## ACTIVITY
According to the page excerpt below on the "evolution train" argument, what book is Jerry Coyne's article actually a review of?

## PAGE EXCERPT
In the article “The evolution train’s a-comin,” Carl Wieland brilliantly exposes the flaws of an article by Jerry Coyne “The case of the missing carpaccio.”
The article by Jerry Coyne is actually a review of the book, The Evolution Explosion: How Humans Cause Rapid Evolutionary Change, by Stephen R. Palumbi.
Many who reject Darwinism on religious grounds already accept anthropogenic evolution as ‘adaptation within a species’, but argue that such small changes cannot explain the evolution of new groups of plants and animals.
This argument defies common sense. When, after a Christmas visit, we watch grandma leave on the train to Miami, we assume that the rest of her journey will be an extrapolation of that first quarter-mile. A creationist unwilling to extrapolate from micro- to macroevolution is as irrational as an observer who assumes that, after grandma’s train disappears around the bend, it is seized by divine forces and instantly transported to Florida. Those not besotted by the anchovy daiquiris of creationism, however, will be convinced by Palumbi’s book that evolution is alive and well, if not always welcome.
Weiland points out how the “evolution train” is actually headed in the wrong direction; because genetic information is being lost over time. The subtitle of his article is: (Sorry, a-goin’—in the wrong direction).
I would argue that Coyne’s own example exposes another big problem with Darwinian evolution:
How do we know Grandma is going to Miami?
I have stood on train tracks, as most of us have at some point. Do all train tracks go to Miami? On any given section of track, a train can go two directions. But a train can end up in countless cities all over the United States.
The reason we know that Grandma is going to Miami is because of a train schedule. These schedules were developed by people asking the question: Where does this train need to go? And they plan out a route for it to get there, using technology for this task—also developed by people thinking about what they were trying to accomplish.

## DATA RECORDS
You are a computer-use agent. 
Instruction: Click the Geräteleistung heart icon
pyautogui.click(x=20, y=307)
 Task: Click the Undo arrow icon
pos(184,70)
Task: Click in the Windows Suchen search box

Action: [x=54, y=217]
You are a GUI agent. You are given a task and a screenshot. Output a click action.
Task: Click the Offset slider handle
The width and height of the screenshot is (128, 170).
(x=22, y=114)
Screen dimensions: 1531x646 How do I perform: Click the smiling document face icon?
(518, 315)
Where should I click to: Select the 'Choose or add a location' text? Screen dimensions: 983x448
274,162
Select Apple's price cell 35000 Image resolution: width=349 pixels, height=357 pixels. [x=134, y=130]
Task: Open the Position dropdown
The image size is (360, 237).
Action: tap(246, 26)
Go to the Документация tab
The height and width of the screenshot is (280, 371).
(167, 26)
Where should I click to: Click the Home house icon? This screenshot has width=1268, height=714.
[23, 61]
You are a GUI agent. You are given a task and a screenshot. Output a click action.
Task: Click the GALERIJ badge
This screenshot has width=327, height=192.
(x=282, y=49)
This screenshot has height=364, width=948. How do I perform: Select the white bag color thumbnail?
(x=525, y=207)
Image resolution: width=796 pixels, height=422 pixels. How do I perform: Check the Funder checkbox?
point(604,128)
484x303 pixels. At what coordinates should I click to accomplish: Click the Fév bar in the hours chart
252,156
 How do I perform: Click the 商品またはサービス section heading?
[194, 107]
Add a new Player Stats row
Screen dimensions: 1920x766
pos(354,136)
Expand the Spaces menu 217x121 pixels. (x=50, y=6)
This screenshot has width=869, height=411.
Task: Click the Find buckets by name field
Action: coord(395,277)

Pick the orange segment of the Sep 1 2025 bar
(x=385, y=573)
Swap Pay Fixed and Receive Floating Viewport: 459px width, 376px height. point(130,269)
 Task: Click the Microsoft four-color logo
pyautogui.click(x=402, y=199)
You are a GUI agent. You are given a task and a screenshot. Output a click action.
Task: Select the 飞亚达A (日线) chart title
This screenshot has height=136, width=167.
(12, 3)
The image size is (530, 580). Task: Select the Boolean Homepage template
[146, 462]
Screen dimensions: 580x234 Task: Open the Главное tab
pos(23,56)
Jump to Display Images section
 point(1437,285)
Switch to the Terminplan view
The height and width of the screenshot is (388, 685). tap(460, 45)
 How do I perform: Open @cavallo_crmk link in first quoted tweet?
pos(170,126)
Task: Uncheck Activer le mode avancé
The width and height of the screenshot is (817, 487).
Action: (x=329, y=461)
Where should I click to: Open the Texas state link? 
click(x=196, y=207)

## EXERCISE RESULT
The Evolution Explosion: How Humans Cause Rapid Evolutionary Change, by Stephen R. Palumbi.